She came out of nowhere, made you laugh and became one of the popular kids, yet hasn't let it go to her head. She even has a bit of an edge, a hint of danger about

her. Racy!

So, is there anything to the bad-girl image? After all, Newsweek headlined its story in March about the company with a two-word question: "Video Napster?"

The good news for YouTube is that it stands on much firmer legal ground than the old Napster did, thanks to a special provision in the Digital Millennium Copyright Act that protects Internet hosting services.

The question is whether YouTube's future business plans will jeopardize its copyright safe harbor.

Why YouTube?
On the surface, it's hard to understand why YouTube is such a big deal. There are more than 100 free, Web-based video-hosting services on the Internet.

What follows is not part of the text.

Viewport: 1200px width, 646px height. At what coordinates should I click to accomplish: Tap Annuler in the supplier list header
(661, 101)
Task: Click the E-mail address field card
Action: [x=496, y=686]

Yet despite its competitors, YouTube dominates the online video world, streaming 50 million videos per day to more than 12.5 million people each month, according to Nielsen NetRatings. Google, Yahoo and AOL all have competing services, but none has attracted the crowd that YouTube has.

YouTube's content is entirely user-uploaded. Browsing Liz Phair music videos can lead to an amateur video featuring teenage gymnasts doing ninja moves. To post a video clip (maximum length 10 minutes, no porn please), just upload the file to YouTube's servers ? YouTube takes care of transcoding the video, providing a browser-based player, managing the servers and paying for the bandwidth.

Copyright Issues
So how does YouTube's content fare under copyright law?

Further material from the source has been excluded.